El Jefe de Estado, Alberto Fernández, encabezó una reunión virtual con los gobernadores de todo el país para analizar medidas restrictivas como consecuencia del crecimiento de la curva de contagios en las últimas dos semanas.
Las playas desbordadas de jóvenes, al igual que los bares y otros lugares de esparcimiento encendió las alarmas frente a un crecimiento sostenido de casos positivos de coronavirus desde antes de Navidad y hasta los primeros días de enero, que según los expertos, se extenderá.
En este contexto, el Presidente planteó la posibilidad de implementar una especie de “toque de queda nocturno”, que quedará a criterio de cada gobernador. Es que la situación sanitaria no es igual en todo el país y algunas provincias podrían negarse a implementar la medida. Se trata de una iniciativa que representaría un nuevo golpe económico para el turismo, los sectores gastronómicos y el teatro.
Además, Fernández pidió a los mandatarios provinciales que las reuniones se limiten a un máximo de 10 personas para evitar el amontonamiento de personas y reducir el volumen de contagios.
Además, pidió controles severos y estrictos en todas las localidades costeras del país, producto de que los últimos acontecimientos que ocurrieron en la costa atlántica con sectores de playas desbordadas de jóvenes amontonados y sin ningún tipo de protección ni resguardo.
Otra de las medidas que analizaron en la Casa Rosada es extender el cierre de las fronteras para los países limítrofes y prohibir los vuelos desde y hacia las naciones en las que se haya detectado la nueva cepa de coronavirus.
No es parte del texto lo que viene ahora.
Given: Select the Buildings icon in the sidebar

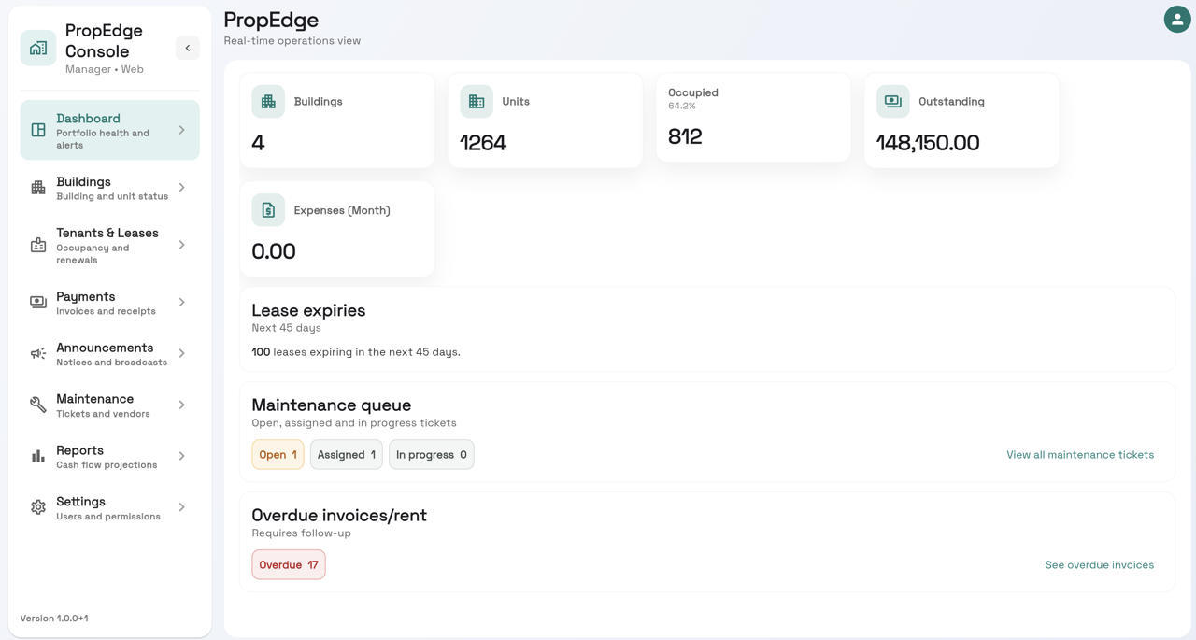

Además exigir el test PCR a quienes llegan vía aérea a alguna provincia. También acotar a diez el número de personas en reuniones y restringir nuevamente el uso de transporte público a trabajadores esenciales, medios de transporte que venían creciendo en cantidad de usuarios en las últimas semanas. Todo esto, “sin parar la economía, frustrar vacaciones ni la actividad en lugares turísticos”, afirmaron desde Casa Rosada.